(Supplied material)

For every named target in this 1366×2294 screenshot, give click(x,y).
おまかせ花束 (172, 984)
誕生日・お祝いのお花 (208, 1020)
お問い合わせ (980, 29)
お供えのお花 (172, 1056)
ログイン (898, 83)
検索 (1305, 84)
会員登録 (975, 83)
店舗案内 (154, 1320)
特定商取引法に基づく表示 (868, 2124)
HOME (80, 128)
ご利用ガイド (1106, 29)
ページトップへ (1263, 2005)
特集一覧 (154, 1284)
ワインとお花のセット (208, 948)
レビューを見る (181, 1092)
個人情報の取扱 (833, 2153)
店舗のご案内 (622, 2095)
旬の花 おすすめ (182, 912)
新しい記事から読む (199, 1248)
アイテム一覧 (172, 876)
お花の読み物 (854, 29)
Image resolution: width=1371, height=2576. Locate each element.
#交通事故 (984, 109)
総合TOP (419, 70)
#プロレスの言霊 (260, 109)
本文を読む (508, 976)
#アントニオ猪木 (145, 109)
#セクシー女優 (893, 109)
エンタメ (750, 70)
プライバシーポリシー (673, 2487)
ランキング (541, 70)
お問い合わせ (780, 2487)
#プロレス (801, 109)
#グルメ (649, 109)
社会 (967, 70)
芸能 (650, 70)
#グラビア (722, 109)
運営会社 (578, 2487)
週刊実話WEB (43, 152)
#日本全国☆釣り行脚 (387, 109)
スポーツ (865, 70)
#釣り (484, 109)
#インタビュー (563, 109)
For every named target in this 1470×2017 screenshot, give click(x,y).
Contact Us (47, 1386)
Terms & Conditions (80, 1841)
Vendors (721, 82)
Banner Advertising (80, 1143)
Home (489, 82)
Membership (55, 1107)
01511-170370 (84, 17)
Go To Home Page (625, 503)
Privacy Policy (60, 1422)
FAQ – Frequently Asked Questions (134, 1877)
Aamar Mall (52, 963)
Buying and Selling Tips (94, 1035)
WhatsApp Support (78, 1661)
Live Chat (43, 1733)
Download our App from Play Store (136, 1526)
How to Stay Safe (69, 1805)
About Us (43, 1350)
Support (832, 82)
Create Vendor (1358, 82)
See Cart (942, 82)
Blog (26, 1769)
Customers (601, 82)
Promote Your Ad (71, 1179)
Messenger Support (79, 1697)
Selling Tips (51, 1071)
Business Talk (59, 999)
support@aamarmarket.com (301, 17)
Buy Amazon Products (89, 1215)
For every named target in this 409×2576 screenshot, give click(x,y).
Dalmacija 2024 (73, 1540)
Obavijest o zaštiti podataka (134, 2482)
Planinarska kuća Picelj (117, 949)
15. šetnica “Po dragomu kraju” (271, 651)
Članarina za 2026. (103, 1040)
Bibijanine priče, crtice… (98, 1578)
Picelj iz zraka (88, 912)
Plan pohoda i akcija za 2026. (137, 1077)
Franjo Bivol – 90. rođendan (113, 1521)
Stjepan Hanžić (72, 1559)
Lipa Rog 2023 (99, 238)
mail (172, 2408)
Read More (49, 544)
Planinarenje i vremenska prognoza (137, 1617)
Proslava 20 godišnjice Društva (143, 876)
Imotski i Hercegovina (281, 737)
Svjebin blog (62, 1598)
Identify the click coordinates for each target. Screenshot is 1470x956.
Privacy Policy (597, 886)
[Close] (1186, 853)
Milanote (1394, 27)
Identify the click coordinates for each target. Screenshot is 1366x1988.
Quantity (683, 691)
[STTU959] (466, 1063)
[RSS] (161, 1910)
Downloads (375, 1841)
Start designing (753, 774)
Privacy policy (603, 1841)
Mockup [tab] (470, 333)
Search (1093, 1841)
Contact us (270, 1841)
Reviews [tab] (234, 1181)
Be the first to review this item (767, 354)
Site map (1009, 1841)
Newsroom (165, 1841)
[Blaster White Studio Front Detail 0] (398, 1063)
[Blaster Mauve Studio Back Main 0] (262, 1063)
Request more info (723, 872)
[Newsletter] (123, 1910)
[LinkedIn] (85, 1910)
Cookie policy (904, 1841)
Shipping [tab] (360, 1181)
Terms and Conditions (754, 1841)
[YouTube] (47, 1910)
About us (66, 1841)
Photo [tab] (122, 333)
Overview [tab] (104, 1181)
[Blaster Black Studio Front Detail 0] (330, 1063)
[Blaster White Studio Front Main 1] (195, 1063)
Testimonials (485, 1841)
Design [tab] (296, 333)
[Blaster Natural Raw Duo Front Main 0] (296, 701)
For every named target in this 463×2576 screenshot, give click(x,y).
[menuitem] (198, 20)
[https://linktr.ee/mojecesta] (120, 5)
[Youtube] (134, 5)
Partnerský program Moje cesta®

(End Supplied material)

* **How to complete this task**:
Quote the listing above, but only from the line that shows "#プロレスの言霊 (260, 109)" through the line that shows "Newsroom (165, 1841)".

* **Answer to this task**:
#プロレスの言霊 (260, 109)
本文を読む (508, 976)
#アントニオ猪木 (145, 109)
#セクシー女優 (893, 109)
エンタメ (750, 70)
プライバシーポリシー (673, 2487)
ランキング (541, 70)
お問い合わせ (780, 2487)
#プロレス (801, 109)
#グルメ (649, 109)
社会 (967, 70)
芸能 (650, 70)
#グラビア (722, 109)
運営会社 (578, 2487)
週刊実話WEB (43, 152)
#日本全国☆釣り行脚 (387, 109)
スポーツ (865, 70)
#釣り (484, 109)
#インタビュー (563, 109)
For every named target in this 1470×2017 screenshot, give click(x,y).
Contact Us (47, 1386)
Terms & Conditions (80, 1841)
Vendors (721, 82)
Banner Advertising (80, 1143)
Home (489, 82)
Membership (55, 1107)
01511-170370 (84, 17)
Go To Home Page (625, 503)
Privacy Policy (60, 1422)
FAQ – Frequently Asked Questions (134, 1877)
Aamar Mall (52, 963)
Buying and Selling Tips (94, 1035)
WhatsApp Support (78, 1661)
Live Chat (43, 1733)
Download our App from Play Store (136, 1526)
How to Stay Safe (69, 1805)
About Us (43, 1350)
Support (832, 82)
Create Vendor (1358, 82)
See Cart (942, 82)
Blog (26, 1769)
Customers (601, 82)
Promote Your Ad (71, 1179)
Messenger Support (79, 1697)
Selling Tips (51, 1071)
Business Talk (59, 999)
support@aamarmarket.com (301, 17)
Buy Amazon Products (89, 1215)
For every named target in this 409×2576 screenshot, give click(x,y).
Dalmacija 2024 (73, 1540)
Obavijest o zaštiti podataka (134, 2482)
Planinarska kuća Picelj (117, 949)
15. šetnica “Po dragomu kraju” (271, 651)
Članarina za 2026. (103, 1040)
Bibijanine priče, crtice… (98, 1578)
Picelj iz zraka (88, 912)
Plan pohoda i akcija za 2026. (137, 1077)
Franjo Bivol – 90. rođendan (113, 1521)
Stjepan Hanžić (72, 1559)
Lipa Rog 2023 (99, 238)
mail (172, 2408)
Read More (49, 544)
Planinarenje i vremenska prognoza (137, 1617)
Proslava 20 godišnjice Društva (143, 876)
Imotski i Hercegovina (281, 737)
Svjebin blog (62, 1598)
Identify the click coordinates for each target. Screenshot is 1470x956.
Privacy Policy (597, 886)
[Close] (1186, 853)
Milanote (1394, 27)
Identify the click coordinates for each target. Screenshot is 1366x1988.
Quantity (683, 691)
[STTU959] (466, 1063)
[RSS] (161, 1910)
Downloads (375, 1841)
Start designing (753, 774)
Privacy policy (603, 1841)
Mockup [tab] (470, 333)
Search (1093, 1841)
Contact us (270, 1841)
Reviews [tab] (234, 1181)
Be the first to review this item (767, 354)
Site map (1009, 1841)
Newsroom (165, 1841)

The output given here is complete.